Veneers are strong, thin pieces of ceramic or resin material that are bonded to the teeth and are used in order to repair teeth, whether from being chipped, decayed or stained. Depending in the situations, in some cases they might even be able to help in closing gaps between teeth.

Crowns are dental restorations that are used to protect teeth which are in a broken, damaged or cracked state. Dental crowns, which can also be called caps, are set over the entire part of the tooth that lies above the gum line.

In order to replace lost teeth, dentists make use of dentures, which are essentially prosthetics devices that do precisely that. One can find two types of dentures, partial and full. This last one is more commonly referred to as ‘false teeth’.

Should a dentist need to repair a teeth compromised by cavities or trauma, he will restore them with dental fillings and repairs.

According to the French Health System, all children are entitled to having a free dentist check every three years, between the ages of 6, 9, 12, 15 and 18, which is a service called le bilan bucco-dentarie (BBD). If, after this checking, a kid requires any treatment, most of this work will end up being free of charge, with the few exceptions being prostheses and orthodontics, meaning braces.

To be able to get the 100% reimbursement, the treatment must have been started within nine months of the checking that determined the need for that treatment. You will be asked to pay the treatment when done, but it will be reimbursed by your caisse. You will be advised by the Caisse Primaire d’Assurance Maladie one month previous to your child’s birthday for their entitlement to a free dental checking, which must be carried out within six months after the child’s birthday.
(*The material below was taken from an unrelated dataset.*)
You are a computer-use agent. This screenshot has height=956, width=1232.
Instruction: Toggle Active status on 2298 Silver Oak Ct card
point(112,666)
This letter will contain tags and stickers that you should hand over to the dentist in order for him to recover his fee.

Prostheses and orthodontics, like teeth and jaw irregularities treatments, more often than not have no reimbursement and dentists are entitled to impose their own charges. This is due to the official rates for general treatment is considered to be so low on dentists that they see this as their only way of making some profits. Dentists are only entitled to apply reasonable rates for such treatments; however the enforcement of this norm is weak. The dentist is forced by law to provide you with detailed estimates of the proposed treatment. It is worth noting that, if your situation puts you in a situation where you will have to live with a metal crown for the rest of your life, charges are more reasonable.